Network data are ubiquitous in modern machine learning, with tasks of interest including node classification, node clustering and link prediction. A frequent approach begins by learning an Euclidean embedding of the network, to which algorithms developed for vector-valued data are applied. For large networks, embeddings are learned using stochastic gradient methods where the sub-sampling scheme can be freely chosen. Despite the strong empirical performance of such methods, they are not well understood theoretically. Our work encapsulates representation methods using a subsampling approach, such as node2vec, into a single unifying framework. We prove, under the assumption that the graph is exchangeable, that the distribution of the learned embedding vectors asymptotically decouples. Moreover, we characterize the asymptotic distribution and provided rates of convergence, in terms of the latent parameters, which includes the choice of loss function and the embedding dimension. This provides a theoretical foundation to understand what the embedding vectors represent and how well these methods perform on downstream tasks. Notably, we observe that typically used loss functions may lead to shortcomings, such as a lack of Fisher consistency.

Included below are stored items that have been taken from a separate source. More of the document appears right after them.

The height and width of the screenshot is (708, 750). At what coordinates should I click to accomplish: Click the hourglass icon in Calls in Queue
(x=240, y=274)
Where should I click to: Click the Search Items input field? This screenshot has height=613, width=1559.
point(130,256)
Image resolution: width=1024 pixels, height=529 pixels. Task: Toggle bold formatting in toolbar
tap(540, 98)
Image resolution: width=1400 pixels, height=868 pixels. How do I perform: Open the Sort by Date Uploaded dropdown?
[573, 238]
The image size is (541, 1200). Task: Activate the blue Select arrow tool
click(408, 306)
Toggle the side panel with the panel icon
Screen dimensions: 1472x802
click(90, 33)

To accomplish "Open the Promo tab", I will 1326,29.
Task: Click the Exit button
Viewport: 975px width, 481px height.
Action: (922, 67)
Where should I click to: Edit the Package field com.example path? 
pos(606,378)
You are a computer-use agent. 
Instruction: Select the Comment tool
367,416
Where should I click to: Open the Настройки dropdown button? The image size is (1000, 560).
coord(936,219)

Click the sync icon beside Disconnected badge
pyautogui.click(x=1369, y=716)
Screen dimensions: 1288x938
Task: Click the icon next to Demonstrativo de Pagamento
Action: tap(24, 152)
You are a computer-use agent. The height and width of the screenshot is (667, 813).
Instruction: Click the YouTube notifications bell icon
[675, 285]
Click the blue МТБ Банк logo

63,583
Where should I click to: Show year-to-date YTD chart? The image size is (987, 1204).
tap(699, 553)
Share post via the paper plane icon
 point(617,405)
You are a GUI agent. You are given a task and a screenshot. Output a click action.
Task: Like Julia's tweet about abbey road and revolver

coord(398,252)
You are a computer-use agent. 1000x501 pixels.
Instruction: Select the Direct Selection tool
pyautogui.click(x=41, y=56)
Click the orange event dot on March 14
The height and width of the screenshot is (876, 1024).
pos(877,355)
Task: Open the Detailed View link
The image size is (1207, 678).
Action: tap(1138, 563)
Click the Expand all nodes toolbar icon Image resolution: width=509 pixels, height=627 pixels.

翻译：网络数据在现代机器学习中无处不在，相关任务包括节点分类、节点聚类和链接预测。常见方法首先学习网络的欧几里得嵌入，随后应用为向量值数据设计的算法。对于大规模网络，嵌入通过随机梯度方法学习，其中子采样方案可自由选择。尽管此类方法具有强大的实证表现，但其理论基础尚不清晰。我们的工作将使用子采样方法的表示模型（如node2vec）统一纳入单一框架。我们证明，在假定图可交换的条件下，学习到的嵌入向量的分布渐近解耦。此外，我们基于潜在参数（包括损失函数选择与嵌入维度）刻画了渐近分布并给出了收敛速率。这为理解嵌入向量的表征含义及这些方法在下游任务中的表现提供了理论依据。值得注意的是，我们观察到常用损失函数可能导致缺陷，例如缺乏Fisher一致性。